Hormone Pellet Implantation for Hormone Replacement Therapy in Women Specialty Matched Consultant Advisory Panel review 3/25/14. Senior Medical Director review. No change to Policy statement.
Implantable Cardioverter Defibrillator Revised "When Covered" section, under "Secondary Prevention" as follows: "Patients with a history of life-threatening clinical event associated with ventricular arrhythmic events such as sustained ventricular tachyarrhythmia, after reversible causes (e.g., acute ischemia) have been excluded. References updated.
Meniscal Allografts and Other Meniscal Implants References updated. No changes to Policy Statements.
Microprocessor-Controlled Prostheses for the Lower Limb References updated. No changes to Policy Statements.
Ovarian and Internal Iliac Vein Embolization Specialty Matched Consultant Advisory Panel review 3/25/14. Senior Medical Director review. Deleted CPT 37243 and added CPT 37241 to Billing/Coding section. Added ICD-9 code 625.5 to Billing/Coding section. No change to Policy statement.
Proteomics-based Testing Related to Ovarian Cancer Specialty Matched Consultant Advisory Panel review. No change to Policy statement.
Salivary Hormone Tests Reference added. Specialty Matched Consultant Advisory Panel review 3/25/14. Senior Medical Director review. No change to policy statement.
Surgical Interruption of Pelvic Nerve Pathways for Dysmenorrhea Specialty Matched Consultant Advisory Panel review 3/25/14. Senior Medical Director review. No change to Policy statement.
Systems Pathology for Predicting Risk of Recurrence in Prostate Cancer References updated. Description section updated. Policy Guidelines updated. No changes to Policy Statements.
Urinary Tumor Markers for Bladder Cancer References updated. No changes to Policy Statements.
Evidence Based Guidelines
Ado-Trastuzumab Emtansine (Trastuzumab-DM1) for Treatment of HER-2 Positive Malignancies Reference added.
Auditory Brainstem Implant Reference added. No change to Guideline Recommendations.
BCR-ABL1 Testing in Chronic Myelogenous Leukemia and Acute Lymphoblastic Leukemia Description and Evidence Based Guideline sections updated to include information related to acute lymphoblastic leukemia. Senior Medical Director review 4/11/2014. Added CPT codes 81401 and 81403 to Billing/Coding section. Reference added.

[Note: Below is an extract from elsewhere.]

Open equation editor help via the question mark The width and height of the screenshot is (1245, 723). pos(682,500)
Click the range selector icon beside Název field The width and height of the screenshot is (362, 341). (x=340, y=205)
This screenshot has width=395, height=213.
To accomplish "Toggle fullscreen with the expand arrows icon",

Bone Turnover Markers for the Diagnosis and Management of Osteoporosis and Diseases Associated with High Bone Turnover Specialty Matched Consultant Advisory Panel review 3/25/14. Senior Medical Director review. No change to Policy Statement.
Genetic Testing for Duchenne and Becker Muscular Dystrophy References updated. No changes to Guideline Statements.
Maternal and Fetal Diagnostics Reference added. Specialty Matched Consultant Advisory Panel review 9/18/13. No change to Guideline statement.
Photodynamic Therapy for Treatment of Specific Cancers Reference added.
Prothrombin Time Monitoring in the Home Description section updated. References updated. No changes to Guideline Statements.